Zinc sulphate attenuates metabolic dysfunctions induced by olanzapine via the reduction of insulin resistance, hepatic oxidative stress, and inflammation in albino rats.

Olanzapine, an atypical antipsychotic drug, is used to treat psychological diseases. However, it's use carries common side effects. Those include weight gain, dyslipidemia, elevated glucose levels, and disrupted oxidative balance. We aimed to test the effect of zinc coadministration to lessen metabolic disturbances, inflammation and oxidative stress in a rat model. Four treatment groups (n = 6) were involved in this investigation. Group 1 was the control group (received no intervention). Group 2 received olanzapine (10 mg/kg, p.o.; daily) for six weeks, whereas Groups 3 and 4 received 50 mg/kg and 100 mg/kg of zinc sulphate (ZnSO(4),p.o.; daily) respectively, in addition to olanzapine (10 mg/kg p.o.; daily). Following treatment completion, group 2 showed increased levels of stress markers (GSSG, MDA, and NO) and impaired levels of antioxidant markers (CAT, SOD, and GSH).

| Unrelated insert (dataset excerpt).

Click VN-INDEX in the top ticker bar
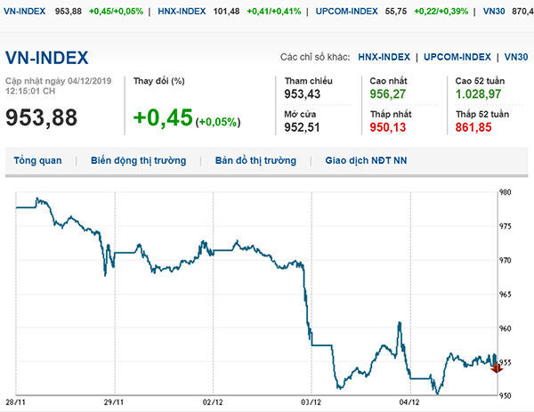Viewport: 534px width, 412px height. 25,10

Further, a strong positive correlation between insulin resistance index (HOMA-IR) and IL-6, TNF-α, and MDA of liver. Insulin resistance is a possible manifestation of the oxidative stress burden and the widespread inflammatory environment. In groups 3 and 4, however, ZnSO(4) recovered each of these markers in a dose-dependent manner. Improvements were also noted in other homeostatic markers, such as taurine, coenzyme Q10, ascorbic acid, and vitamin E. Remarkably, in both combination groups, there was a significant improvement in all metabolic indicators of dyslipidemia (triglycerides, total cholesterol) and insulin resistance index. The biochemical study and the histological assessment of the liver slices agreed with the results. Thus, the results clearly suggest that Zinc supplementation can significantly improve oxidative stress, inflammation, metabolic perturbation (dyslipidemia and insulin resistance), and liver injury caused by olanzapine in Albino rats.